Abstract

This paper reports an investigation of the thermal performance of an energy storage heat sink incorporated with multiple phase change materials (PCMs). A six-cavity cylindrical heat sink heated at the base is chosen for the investigations with Docosane, n-Eicosane, and Tetracosane as candidate PCMs. The phase transition of PCMs has been visualized with a digital camera and three-dimensional numerical simulations. The results show that the latent heat exploitation process of PCMs in a heat sink with multiple PCMs is different from the single PCM heat sink, where the PCMs in all cavities melt distinctly rather at a time, thereby opening up windows for obtaining deeper insights that can lead to better performing heat sinks. A trained artificial neural network (ANN) with 78 representative heat sink configurations based on the arrangement of the PCMs in the cavities as input and charging and discharging times as output is used to swiftly drive the optimization engine.
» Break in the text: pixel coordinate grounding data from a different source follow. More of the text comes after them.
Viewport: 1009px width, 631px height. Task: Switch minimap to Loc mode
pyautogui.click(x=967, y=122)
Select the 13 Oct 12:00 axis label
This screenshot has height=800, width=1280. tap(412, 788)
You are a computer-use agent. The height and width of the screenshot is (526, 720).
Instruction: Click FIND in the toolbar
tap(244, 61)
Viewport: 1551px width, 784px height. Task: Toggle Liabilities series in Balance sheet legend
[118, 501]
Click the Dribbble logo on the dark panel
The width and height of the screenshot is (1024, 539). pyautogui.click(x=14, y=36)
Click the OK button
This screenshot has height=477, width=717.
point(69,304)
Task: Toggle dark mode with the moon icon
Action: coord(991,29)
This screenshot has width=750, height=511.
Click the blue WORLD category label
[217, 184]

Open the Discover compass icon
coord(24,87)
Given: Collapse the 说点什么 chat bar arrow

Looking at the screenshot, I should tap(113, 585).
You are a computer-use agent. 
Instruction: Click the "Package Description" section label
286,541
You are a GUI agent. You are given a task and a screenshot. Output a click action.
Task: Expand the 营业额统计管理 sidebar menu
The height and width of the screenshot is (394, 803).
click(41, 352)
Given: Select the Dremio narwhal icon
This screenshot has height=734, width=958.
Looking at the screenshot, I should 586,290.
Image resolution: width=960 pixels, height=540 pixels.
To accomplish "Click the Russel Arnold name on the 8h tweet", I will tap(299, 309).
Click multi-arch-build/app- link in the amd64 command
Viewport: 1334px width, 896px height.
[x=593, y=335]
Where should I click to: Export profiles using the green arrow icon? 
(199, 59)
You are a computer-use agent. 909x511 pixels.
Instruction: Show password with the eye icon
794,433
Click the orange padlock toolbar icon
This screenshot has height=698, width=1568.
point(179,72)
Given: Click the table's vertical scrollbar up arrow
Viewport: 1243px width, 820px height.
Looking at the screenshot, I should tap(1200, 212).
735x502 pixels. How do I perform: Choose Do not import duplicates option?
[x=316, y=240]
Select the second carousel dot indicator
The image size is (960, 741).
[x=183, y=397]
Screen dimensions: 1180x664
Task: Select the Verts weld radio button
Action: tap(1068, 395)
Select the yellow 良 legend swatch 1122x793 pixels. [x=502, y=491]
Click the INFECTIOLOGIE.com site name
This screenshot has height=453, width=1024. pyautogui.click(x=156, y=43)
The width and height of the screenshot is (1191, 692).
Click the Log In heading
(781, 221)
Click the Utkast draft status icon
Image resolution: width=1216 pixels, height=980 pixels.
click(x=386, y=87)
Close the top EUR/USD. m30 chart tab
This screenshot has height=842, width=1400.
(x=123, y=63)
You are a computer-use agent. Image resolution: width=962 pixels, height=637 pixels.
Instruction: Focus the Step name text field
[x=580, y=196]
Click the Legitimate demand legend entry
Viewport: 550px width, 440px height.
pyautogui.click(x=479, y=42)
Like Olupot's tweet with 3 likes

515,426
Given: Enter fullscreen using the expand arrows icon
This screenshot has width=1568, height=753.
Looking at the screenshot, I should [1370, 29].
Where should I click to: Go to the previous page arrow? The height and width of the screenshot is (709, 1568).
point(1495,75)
Finally, multi-objective optimization is performed using the artificial bee colony algorithm with simultaneous consideration of two conflicting objectives (i.e., maximizing charging cycle time and minimizing discharging cycle time) of the heat sink. From the optimization study, best performing nondominated Pareto optimal heat sink configurations are obtained and validated with the in-house experimental results. From the investigations, it is found that the heat sink configurations with multiple PCMs perform on par with the single PCMs in the charging process and show a superiority of up to 24% in discharging process over a heat sink with single PCMs in terms of time to reach set point temperature.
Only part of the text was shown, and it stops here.